Main issue: OpenClaw injects untrusted content in user messages instead of using the tool channel (less authoritative) when using the Gmail webhook.

Original links:

https://veganmosfet.codeberg.page/posts/2026-02-02-openclaw_...

https://veganmosfet.codeberg.page/posts/2026-02-15-openclaw_...
veganmosfet
·há 5 meses·discuss
Nice idea! But OpenClaw is not stateless - it learns it's under attack / plays a CTF and gets overparanoid (and opus 4.6 is already paranoid). It seems now it summarizes all emails with "Thread contains 1 me" (a new personality disorder for llm?). Imho it's not a realistic scenario. Better would be to reset the agent (context / md files) between each email to draw conclusions (slow). I was able to prompt inject OpenClaw (2026.2.14) with opus4.6 using gmail pub/sub automation. The issue: OpenClaw injects untrusted content in user channel (message role), it's possible to confuse the model. Better would be to use tool.
veganmosfet
·há 5 meses·discuss
Second part of the saga, now escaping sandbox with multi-layered prompt injection:

BrokenClaws: Escape the Sub-Agent Sandbox with Indirect Prompt Injection in OpenClaw (via Gmail Hook, 0-Click RCE)

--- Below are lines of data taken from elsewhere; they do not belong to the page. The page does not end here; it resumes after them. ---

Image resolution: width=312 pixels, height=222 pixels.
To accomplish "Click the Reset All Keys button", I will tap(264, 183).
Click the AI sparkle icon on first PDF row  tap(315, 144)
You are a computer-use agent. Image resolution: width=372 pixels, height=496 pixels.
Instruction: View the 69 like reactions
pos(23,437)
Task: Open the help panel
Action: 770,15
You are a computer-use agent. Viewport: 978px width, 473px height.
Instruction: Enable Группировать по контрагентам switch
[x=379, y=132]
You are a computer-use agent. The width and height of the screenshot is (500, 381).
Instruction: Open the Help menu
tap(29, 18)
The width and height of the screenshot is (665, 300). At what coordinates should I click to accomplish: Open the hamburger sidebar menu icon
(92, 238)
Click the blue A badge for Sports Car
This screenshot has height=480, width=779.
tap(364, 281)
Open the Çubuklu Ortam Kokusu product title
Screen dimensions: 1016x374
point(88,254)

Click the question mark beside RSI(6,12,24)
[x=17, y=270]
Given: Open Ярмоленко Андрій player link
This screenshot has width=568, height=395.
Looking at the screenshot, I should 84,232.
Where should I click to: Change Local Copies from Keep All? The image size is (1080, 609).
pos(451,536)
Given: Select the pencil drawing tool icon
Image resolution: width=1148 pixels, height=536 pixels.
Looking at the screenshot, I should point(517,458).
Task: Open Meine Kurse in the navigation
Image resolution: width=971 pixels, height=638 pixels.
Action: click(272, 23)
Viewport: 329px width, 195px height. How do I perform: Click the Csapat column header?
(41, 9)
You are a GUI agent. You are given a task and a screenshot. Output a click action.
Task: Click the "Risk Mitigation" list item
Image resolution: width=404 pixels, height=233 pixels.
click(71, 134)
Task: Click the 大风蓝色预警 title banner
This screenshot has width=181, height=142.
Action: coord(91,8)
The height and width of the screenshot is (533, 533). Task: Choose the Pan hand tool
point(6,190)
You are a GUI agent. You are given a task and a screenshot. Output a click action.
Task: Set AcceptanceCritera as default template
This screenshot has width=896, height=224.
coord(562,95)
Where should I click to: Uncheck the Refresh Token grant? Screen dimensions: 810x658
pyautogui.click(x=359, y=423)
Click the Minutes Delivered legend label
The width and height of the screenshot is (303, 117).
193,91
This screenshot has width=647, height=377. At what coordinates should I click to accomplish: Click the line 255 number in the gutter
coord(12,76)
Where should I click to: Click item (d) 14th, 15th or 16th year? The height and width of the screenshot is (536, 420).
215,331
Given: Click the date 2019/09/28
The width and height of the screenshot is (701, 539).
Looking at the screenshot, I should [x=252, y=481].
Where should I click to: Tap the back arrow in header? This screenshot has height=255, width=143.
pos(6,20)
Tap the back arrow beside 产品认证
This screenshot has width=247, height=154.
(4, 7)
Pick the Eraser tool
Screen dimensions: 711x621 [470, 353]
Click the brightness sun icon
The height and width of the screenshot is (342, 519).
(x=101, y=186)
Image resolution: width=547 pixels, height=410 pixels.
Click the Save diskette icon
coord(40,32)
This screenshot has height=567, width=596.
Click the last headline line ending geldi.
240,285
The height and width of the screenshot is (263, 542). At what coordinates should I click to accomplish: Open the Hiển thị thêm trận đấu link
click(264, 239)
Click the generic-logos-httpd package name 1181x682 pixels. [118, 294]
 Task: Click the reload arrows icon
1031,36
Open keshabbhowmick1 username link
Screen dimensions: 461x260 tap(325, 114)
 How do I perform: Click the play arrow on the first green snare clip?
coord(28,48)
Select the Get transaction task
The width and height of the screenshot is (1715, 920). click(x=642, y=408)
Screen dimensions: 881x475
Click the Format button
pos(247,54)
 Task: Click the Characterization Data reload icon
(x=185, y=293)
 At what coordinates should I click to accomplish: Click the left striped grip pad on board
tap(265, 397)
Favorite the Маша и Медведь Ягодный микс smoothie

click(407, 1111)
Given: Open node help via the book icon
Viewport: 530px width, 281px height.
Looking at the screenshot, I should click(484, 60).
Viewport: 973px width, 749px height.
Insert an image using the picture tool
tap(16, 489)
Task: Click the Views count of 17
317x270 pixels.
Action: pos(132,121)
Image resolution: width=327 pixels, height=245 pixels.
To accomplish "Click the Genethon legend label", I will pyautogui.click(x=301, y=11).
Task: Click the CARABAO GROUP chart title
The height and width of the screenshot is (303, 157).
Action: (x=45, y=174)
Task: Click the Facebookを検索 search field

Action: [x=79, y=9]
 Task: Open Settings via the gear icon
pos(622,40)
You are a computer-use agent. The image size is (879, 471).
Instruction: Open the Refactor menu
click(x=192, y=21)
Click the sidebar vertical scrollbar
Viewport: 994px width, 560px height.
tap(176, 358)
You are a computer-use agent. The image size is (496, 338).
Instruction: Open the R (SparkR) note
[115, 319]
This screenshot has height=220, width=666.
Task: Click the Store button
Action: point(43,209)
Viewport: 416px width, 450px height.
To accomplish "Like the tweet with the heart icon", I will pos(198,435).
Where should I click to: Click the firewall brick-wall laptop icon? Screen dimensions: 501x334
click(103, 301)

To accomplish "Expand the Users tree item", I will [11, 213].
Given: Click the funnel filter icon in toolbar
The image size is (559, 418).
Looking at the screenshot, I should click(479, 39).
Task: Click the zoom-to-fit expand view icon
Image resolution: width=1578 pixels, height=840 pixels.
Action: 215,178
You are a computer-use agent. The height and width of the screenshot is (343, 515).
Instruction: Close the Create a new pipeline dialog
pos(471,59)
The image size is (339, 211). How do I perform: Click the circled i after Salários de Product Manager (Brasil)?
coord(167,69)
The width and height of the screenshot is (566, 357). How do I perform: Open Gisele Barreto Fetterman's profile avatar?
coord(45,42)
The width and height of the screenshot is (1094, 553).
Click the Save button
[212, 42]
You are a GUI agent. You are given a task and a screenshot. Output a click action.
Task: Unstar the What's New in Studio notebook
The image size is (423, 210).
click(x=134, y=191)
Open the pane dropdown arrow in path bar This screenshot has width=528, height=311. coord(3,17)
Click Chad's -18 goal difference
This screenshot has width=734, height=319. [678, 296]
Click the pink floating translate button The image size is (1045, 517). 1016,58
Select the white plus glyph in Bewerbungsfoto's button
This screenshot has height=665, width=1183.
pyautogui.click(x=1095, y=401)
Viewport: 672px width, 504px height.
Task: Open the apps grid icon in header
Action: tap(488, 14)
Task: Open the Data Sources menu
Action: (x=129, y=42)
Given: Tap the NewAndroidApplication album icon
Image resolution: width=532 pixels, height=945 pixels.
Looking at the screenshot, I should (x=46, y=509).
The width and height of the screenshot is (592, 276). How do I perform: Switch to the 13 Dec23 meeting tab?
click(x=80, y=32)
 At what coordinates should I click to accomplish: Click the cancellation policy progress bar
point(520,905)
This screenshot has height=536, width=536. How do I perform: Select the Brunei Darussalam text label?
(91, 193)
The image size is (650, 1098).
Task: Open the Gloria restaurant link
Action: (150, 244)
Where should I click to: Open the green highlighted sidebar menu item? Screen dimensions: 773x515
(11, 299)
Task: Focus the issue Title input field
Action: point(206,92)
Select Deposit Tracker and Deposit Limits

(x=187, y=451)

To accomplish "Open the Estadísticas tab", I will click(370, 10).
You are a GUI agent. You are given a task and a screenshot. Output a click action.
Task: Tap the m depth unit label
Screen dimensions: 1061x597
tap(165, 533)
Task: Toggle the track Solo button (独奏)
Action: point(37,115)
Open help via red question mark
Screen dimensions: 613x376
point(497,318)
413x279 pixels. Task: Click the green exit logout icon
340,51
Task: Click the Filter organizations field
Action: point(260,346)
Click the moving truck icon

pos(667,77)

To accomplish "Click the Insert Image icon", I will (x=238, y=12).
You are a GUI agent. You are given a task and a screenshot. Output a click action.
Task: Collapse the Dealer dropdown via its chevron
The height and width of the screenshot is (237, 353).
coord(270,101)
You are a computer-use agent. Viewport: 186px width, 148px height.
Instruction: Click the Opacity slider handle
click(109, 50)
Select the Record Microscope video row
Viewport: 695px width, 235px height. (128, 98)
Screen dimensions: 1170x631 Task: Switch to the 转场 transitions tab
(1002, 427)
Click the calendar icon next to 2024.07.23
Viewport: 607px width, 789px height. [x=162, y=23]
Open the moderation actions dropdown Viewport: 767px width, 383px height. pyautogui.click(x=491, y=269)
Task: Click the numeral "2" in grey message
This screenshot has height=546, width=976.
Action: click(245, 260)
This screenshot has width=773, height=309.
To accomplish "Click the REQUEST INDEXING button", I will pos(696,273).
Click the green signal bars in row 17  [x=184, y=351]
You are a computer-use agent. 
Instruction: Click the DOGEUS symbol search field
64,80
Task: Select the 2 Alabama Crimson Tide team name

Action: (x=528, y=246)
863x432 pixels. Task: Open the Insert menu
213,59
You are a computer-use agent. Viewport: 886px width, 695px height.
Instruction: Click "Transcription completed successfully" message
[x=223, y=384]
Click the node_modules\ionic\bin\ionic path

https://veganmosfet.github.io/2026/02/15/openclaw_sandbox.ht...
veganmosfet
·há 5 meses·discuss
The issue with filtering tags: LLM still react to tags with typos or otherwise small changes. It makes sanitization an impossible problem (!= standard programs). Agree with policies, good idea.
veganmosfet
·há 5 meses·discuss
There is no silver bullet, but my point is: it's possible to lower the risk. Try out by yourself with a frontier model and an otherwise 'secure' system: the "ignore previous instructions" and co. are not working any more. This is getting quite difficult to confuse a model (and I am the last person to say prompt injection is a solved problem, see my blog).
veganmosfet
·há 5 meses·discuss
Agree for a general AI assistant, which has the same permissions and access as the assisted human => Disaster. I experimented with OpenClaw and it has a lot of issues. The best: prompt injection attacks are "out of scope" from the security policy == user's problem. However, I found the latest models to have much better safety and instruction following capabilities. Combined with other security best practices, this lowers the risk.
veganmosfet
·há 5 meses·discuss
Imho a combination of different layers and methods can reduce the risk (but it's not 0): * Use frontier LLMs - they have the best detection. A good system prompt can also help a lot (most authoritative channel). * Reduce downstream permissions and tool usage to the minimum, depending on the agentic use case (Main chat / Heartbeat / Cronjob...). Use human-in-the-loop escalation outside the LLM. * For potentially attacker controlled content (external emails, messages, web), always use the "tool" channel / message role (not "user" or "system"). * Follow state of the art security in general (separation, permission, control...). * Test. We are still in the discovery phase.
veganmosfet
·há 5 meses·discuss
Regarding prompt injection: it's possible to reduce the risk dramatically by: 1. Using opus4.6 or gpt5.2 (frontier models, better safety). These models are paranoid. 2. Restrict downstream tool usage and permissions for each agentic use case (programmatically, not as LLM instructions). 3. Avoid adding untrusted content in "user" or "system" channels - only use "tool". Adding tags like "Warning: Untrusted content" can help a bit, but remember command injection techniques ;-) 4. Harden the system according to state of the art security. 5. Test with red teaming mindset.